» RECORDS FOR THE EXERCISE:
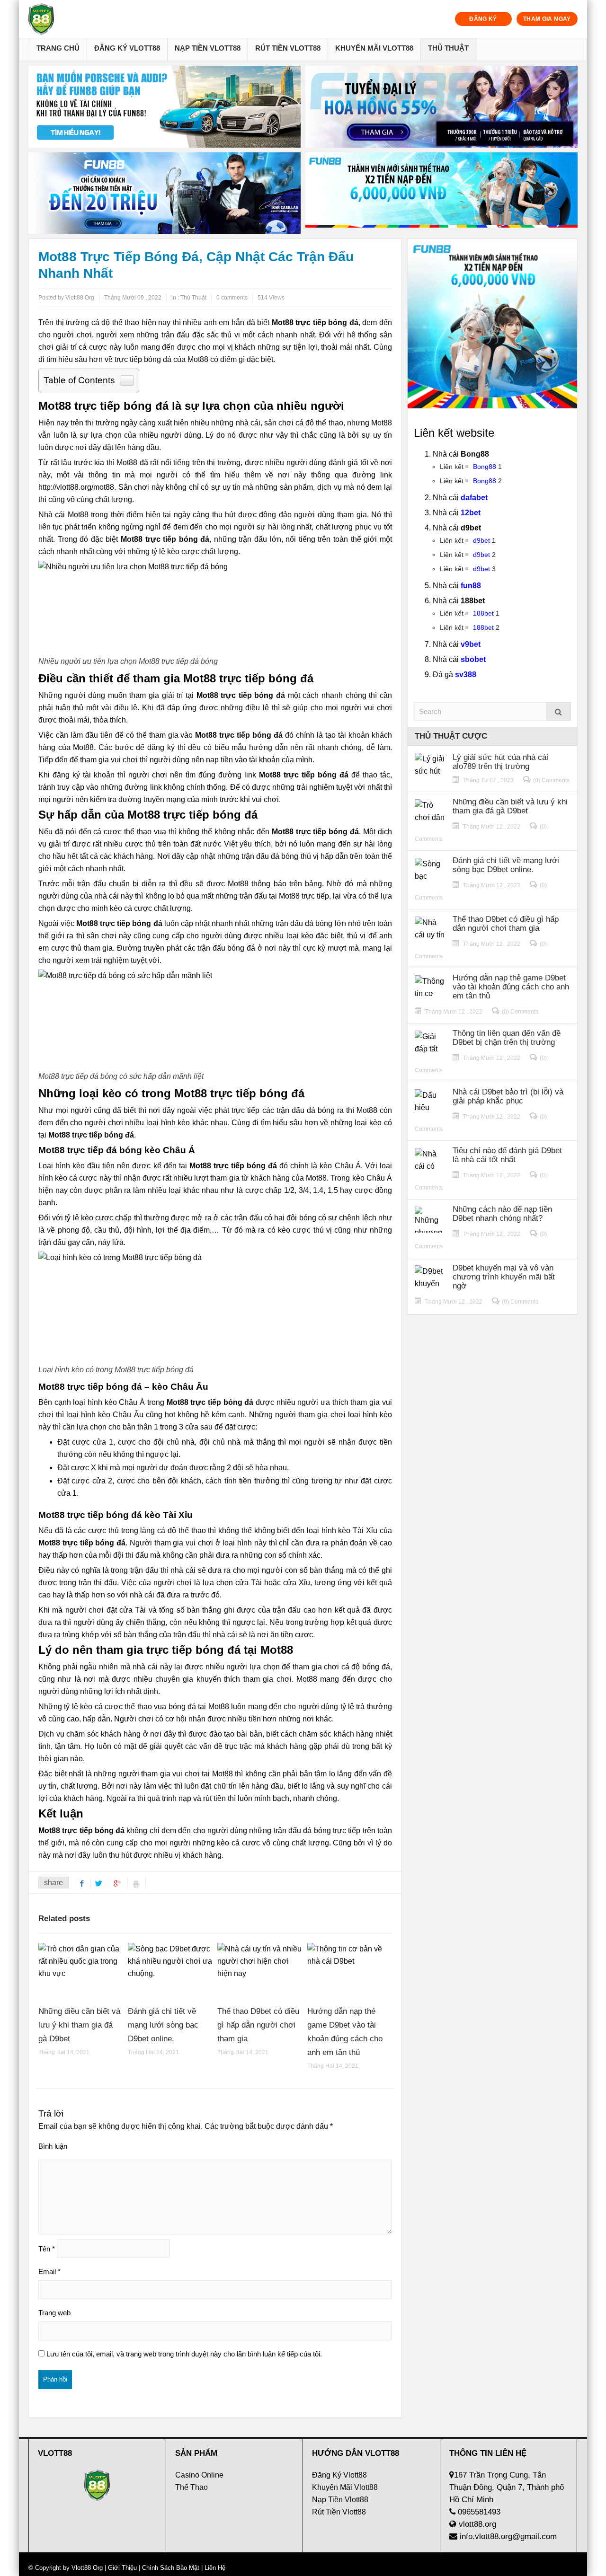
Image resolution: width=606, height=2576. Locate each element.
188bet (483, 613)
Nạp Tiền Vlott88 (208, 48)
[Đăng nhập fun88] (441, 193)
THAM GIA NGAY (547, 19)
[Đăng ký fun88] (492, 323)
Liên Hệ (214, 2567)
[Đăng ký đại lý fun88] (164, 107)
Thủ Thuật (448, 48)
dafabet (474, 498)
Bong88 (484, 466)
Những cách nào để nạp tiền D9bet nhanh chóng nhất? (502, 1214)
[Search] (558, 711)
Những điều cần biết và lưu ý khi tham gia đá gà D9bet (79, 2025)
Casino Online (199, 2475)
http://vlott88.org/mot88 (76, 487)
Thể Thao (191, 2487)
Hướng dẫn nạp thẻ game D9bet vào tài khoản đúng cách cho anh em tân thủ (511, 986)
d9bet (481, 540)
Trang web (54, 2313)
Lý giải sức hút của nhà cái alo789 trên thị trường (500, 762)
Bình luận (52, 2146)
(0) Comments (551, 780)
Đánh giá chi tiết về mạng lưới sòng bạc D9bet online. (163, 2025)
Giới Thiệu (122, 2567)
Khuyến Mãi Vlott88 (374, 48)
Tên (46, 2249)
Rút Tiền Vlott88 (288, 48)
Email (49, 2271)
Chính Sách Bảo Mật (170, 2567)
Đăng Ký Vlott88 (127, 48)
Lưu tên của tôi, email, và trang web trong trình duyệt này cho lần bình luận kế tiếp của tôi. (184, 2354)
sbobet (473, 659)
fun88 (471, 586)
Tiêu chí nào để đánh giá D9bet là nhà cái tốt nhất (507, 1155)
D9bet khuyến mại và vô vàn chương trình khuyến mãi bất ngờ (504, 1276)
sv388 (465, 674)
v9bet (471, 644)
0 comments (232, 297)
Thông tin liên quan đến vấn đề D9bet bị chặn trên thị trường (507, 1038)
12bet (471, 513)
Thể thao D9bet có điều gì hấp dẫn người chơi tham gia (258, 2025)
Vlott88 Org (87, 2567)
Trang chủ (58, 48)
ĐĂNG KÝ (483, 19)
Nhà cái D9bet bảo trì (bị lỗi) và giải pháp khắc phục (508, 1096)
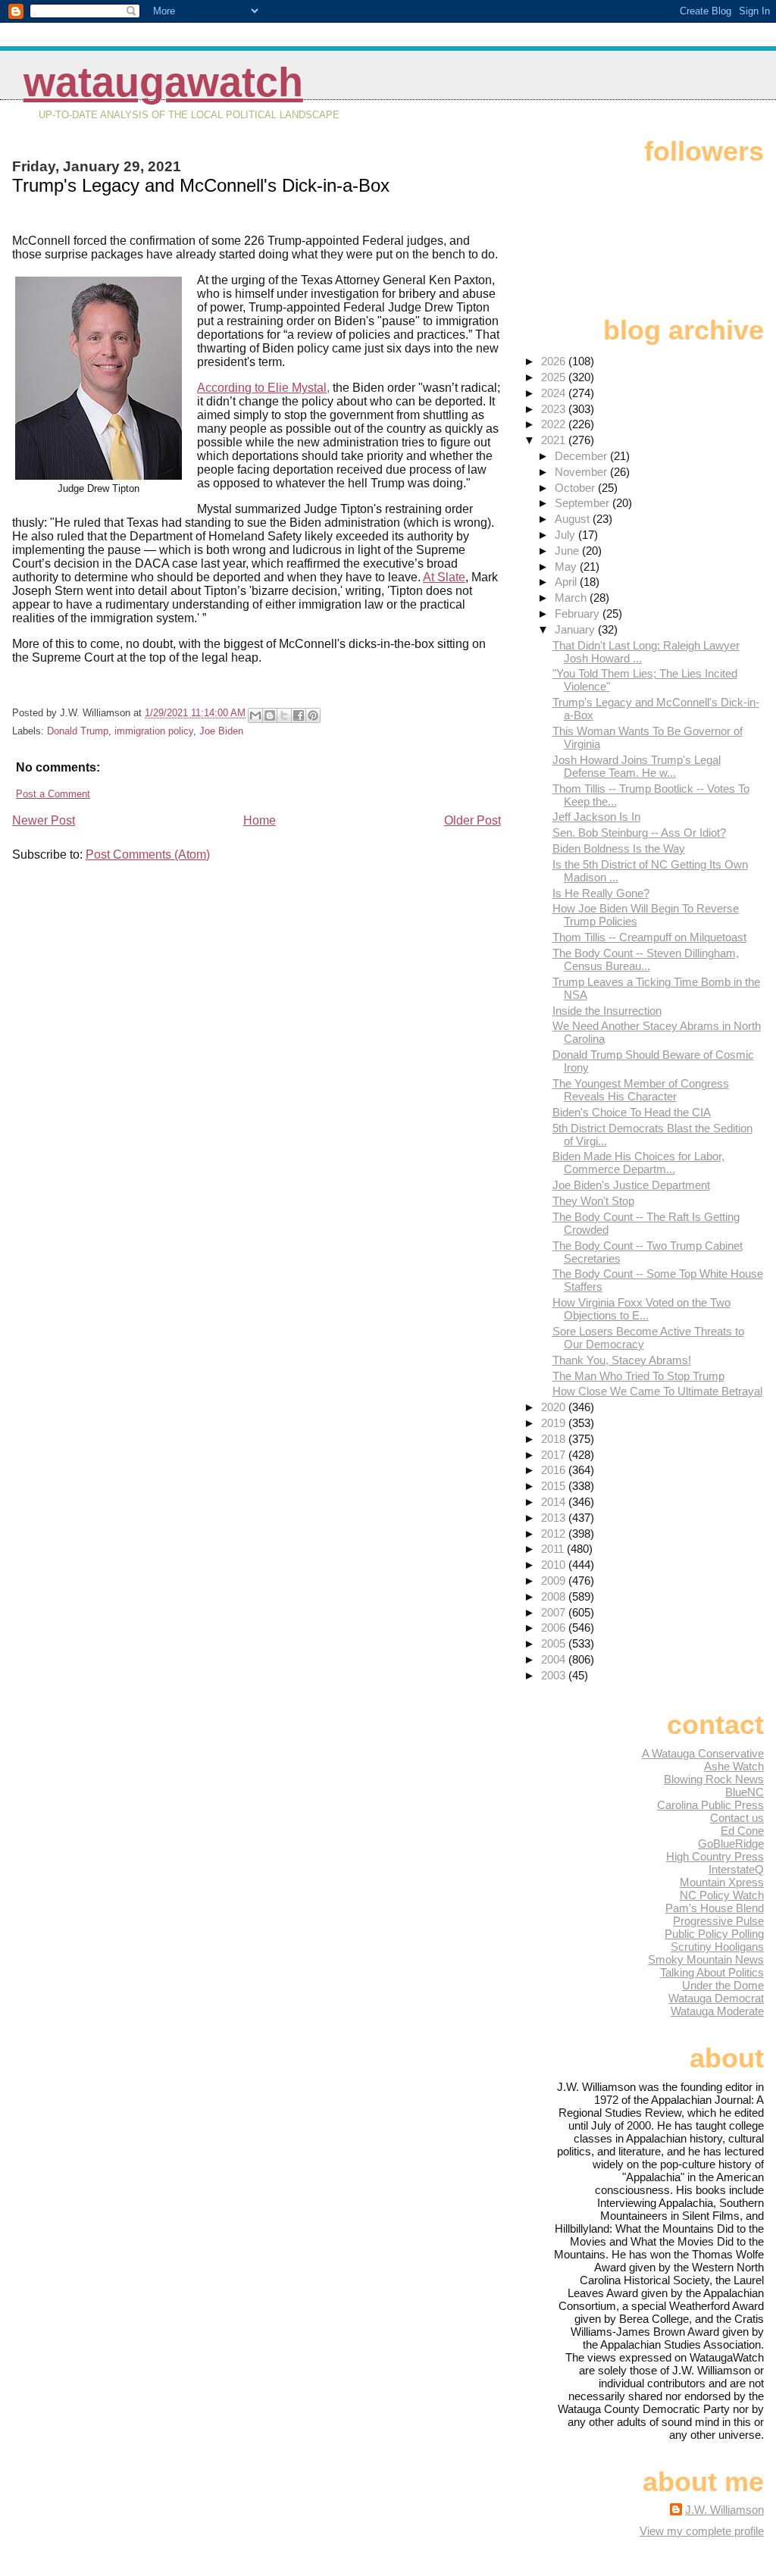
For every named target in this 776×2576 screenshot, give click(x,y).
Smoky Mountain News (706, 1959)
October (576, 487)
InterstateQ (736, 1869)
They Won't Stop (593, 1200)
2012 (554, 1533)
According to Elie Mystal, (263, 387)
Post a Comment (53, 794)
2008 (554, 1596)
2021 (554, 440)
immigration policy (153, 731)
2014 (554, 1501)
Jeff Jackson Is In (596, 816)
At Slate (444, 577)
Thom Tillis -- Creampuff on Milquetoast (649, 937)
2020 (554, 1407)
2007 (554, 1612)
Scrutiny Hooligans (717, 1946)
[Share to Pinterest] (313, 715)
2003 (554, 1675)
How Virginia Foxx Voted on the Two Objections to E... (641, 1309)
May (567, 566)
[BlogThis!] (269, 715)
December (582, 455)
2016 (554, 1469)
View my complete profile (702, 2530)
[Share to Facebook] (298, 715)
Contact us (737, 1817)
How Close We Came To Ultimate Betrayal (657, 1391)
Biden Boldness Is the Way (618, 848)
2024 (554, 393)
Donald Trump (77, 731)
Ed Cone (742, 1830)
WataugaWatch (163, 82)
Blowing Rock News (714, 1779)
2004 (554, 1659)
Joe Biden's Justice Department (631, 1184)
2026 (554, 361)
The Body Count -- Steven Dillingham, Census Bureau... (645, 959)
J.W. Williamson (724, 2509)
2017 (554, 1454)
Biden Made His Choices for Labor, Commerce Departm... (638, 1162)
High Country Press (715, 1856)
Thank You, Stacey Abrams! (621, 1360)
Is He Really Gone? (600, 893)
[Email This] (255, 715)
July (566, 534)
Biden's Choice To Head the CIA (631, 1112)
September (583, 502)
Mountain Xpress (722, 1882)
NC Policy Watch (722, 1895)
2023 (554, 408)
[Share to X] (284, 715)
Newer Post (43, 820)
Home (259, 820)
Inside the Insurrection (607, 1010)
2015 (554, 1485)
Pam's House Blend (714, 1907)
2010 (554, 1564)
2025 (554, 377)
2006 (554, 1627)
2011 (554, 1548)
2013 (554, 1517)
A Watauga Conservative (703, 1753)
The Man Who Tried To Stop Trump (638, 1375)
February (578, 613)
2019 (554, 1422)
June (568, 550)
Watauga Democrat (716, 1998)
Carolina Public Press (710, 1804)
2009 (554, 1580)
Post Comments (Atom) (148, 854)
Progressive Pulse (718, 1920)
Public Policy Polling (714, 1933)
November (582, 471)
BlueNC (744, 1792)
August (574, 518)
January (576, 629)
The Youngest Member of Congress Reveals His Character (640, 1090)
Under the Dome (723, 1985)
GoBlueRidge (731, 1843)
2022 (554, 424)
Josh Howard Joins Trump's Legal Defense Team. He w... (636, 766)
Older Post (472, 820)
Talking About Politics (712, 1972)
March (572, 597)
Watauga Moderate (717, 2011)
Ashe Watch (734, 1766)
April (567, 581)
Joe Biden (221, 731)
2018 (554, 1438)
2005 (554, 1643)
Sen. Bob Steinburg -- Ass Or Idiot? (639, 832)
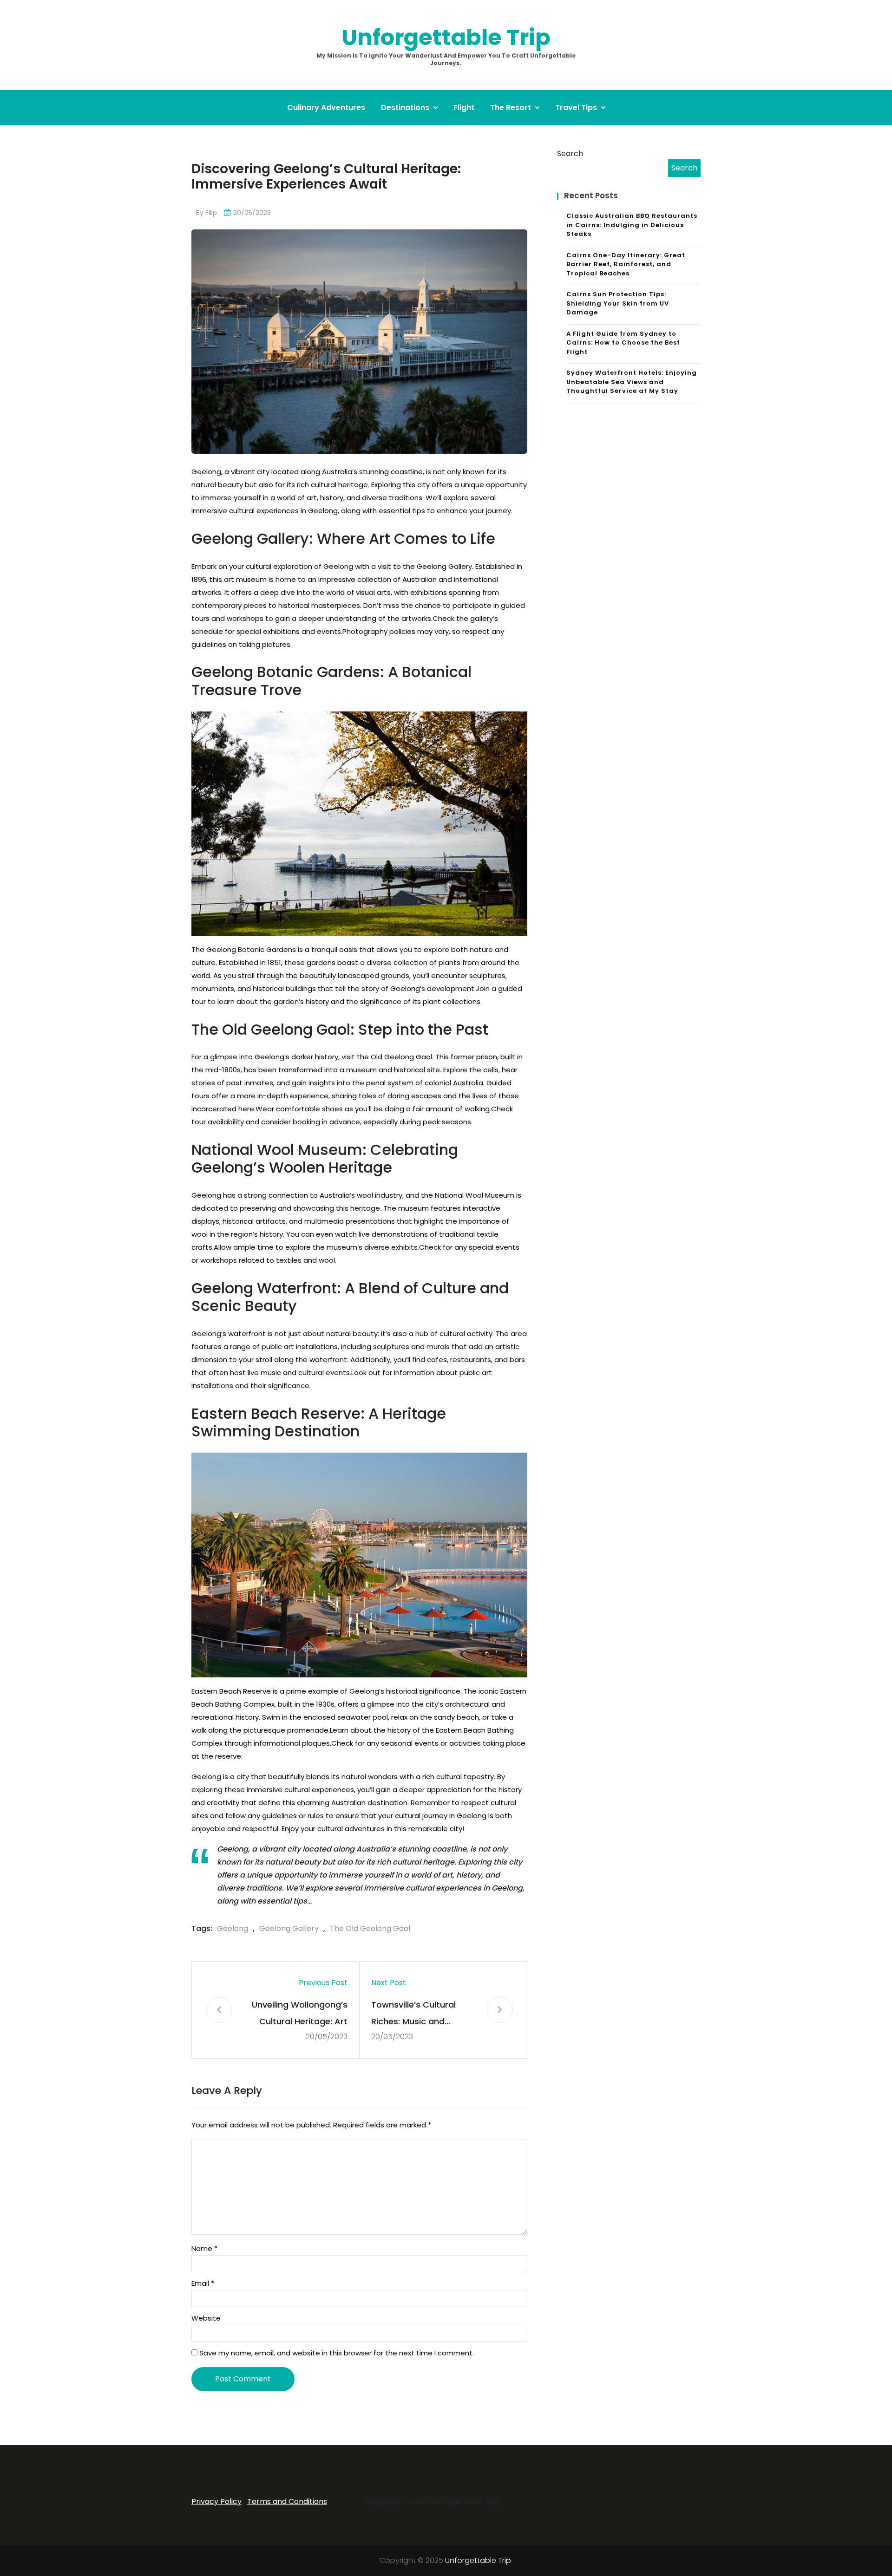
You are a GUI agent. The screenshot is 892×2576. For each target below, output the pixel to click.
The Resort (510, 107)
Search (570, 153)
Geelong (232, 1928)
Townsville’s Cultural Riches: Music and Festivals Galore (413, 2014)
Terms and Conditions (287, 2501)
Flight (463, 107)
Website (206, 2318)
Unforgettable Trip (446, 37)
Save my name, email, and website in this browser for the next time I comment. (336, 2353)
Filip (211, 212)
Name (204, 2248)
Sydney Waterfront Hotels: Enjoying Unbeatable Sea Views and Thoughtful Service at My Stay (631, 381)
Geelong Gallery (289, 1928)
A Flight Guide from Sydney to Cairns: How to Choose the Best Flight (623, 342)
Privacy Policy (216, 2501)
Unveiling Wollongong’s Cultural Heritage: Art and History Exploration (299, 2014)
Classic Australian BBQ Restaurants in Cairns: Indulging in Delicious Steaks (631, 224)
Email (202, 2283)
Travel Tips (576, 107)
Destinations (405, 107)
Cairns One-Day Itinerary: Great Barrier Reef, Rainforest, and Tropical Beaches (625, 264)
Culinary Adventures (326, 107)
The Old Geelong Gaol (370, 1928)
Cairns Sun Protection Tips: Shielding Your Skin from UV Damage (617, 303)
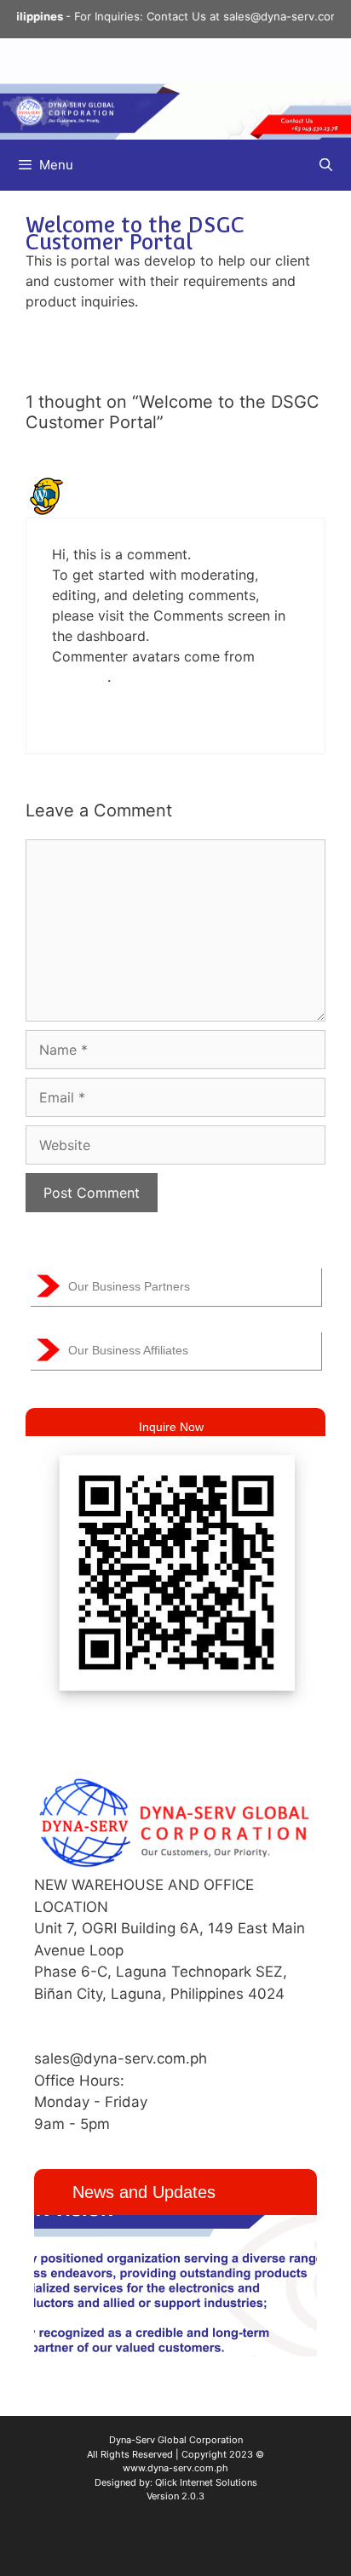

» DIRECTIONS FOR THIS TASK: Range to copy from the listing above: the line containing "September (583, 502)" down to the line containing "Website (206, 2318)", both included. Reproduce it exactly, minus the pictures, and add nothing.

» TASK RESULT:
September (583, 502)
Mountain Xpress (722, 1882)
NC Policy Watch (722, 1895)
2023 (554, 408)
[Share to X] (284, 715)
Newer Post (43, 820)
Home (259, 820)
Inside the Insurrection (607, 1010)
2015 (554, 1485)
Pam's House Blend (714, 1907)
2010 (554, 1564)
2025 (554, 377)
2006 (554, 1627)
2011 (554, 1548)
2013 (554, 1517)
A Watauga Conservative (703, 1753)
The Man Who Tried To Stop Trump (638, 1375)
February (578, 613)
2019 (554, 1422)
June (568, 550)
Watauga Democrat (716, 1998)
Carolina Public Press (710, 1804)
2009 (554, 1580)
Post Comments (Atom) (148, 854)
Progressive Pulse (718, 1920)
Public Policy Polling (714, 1933)
November (582, 471)
BlueNC (744, 1792)
August (574, 518)
January (576, 629)
The Youngest Member of Congress Reveals His Character (640, 1090)
Under the Dome (723, 1985)
GoBlueRidge (731, 1843)
2022 (554, 424)
Josh Howard Joins Trump's Legal Defense Team. He w... (636, 766)
Older Post (472, 820)
Talking About Politics (712, 1972)
March (572, 597)
Watauga Moderate (717, 2011)
Ashe Watch (734, 1766)
April (567, 581)
Joe Biden (221, 731)
2018 (554, 1438)
2005 (554, 1643)
Sen. Bob Steinburg -- Ass Or Idiot? (639, 832)
You are a GUI agent. The screenshot is 892×2576. For each target below, output the pixel to click.
The Resort (510, 107)
Search (570, 153)
Geelong (232, 1928)
Townsville’s Cultural Riches: Music and Festivals Galore (413, 2014)
Terms and Conditions (287, 2501)
Flight (463, 107)
Website (206, 2318)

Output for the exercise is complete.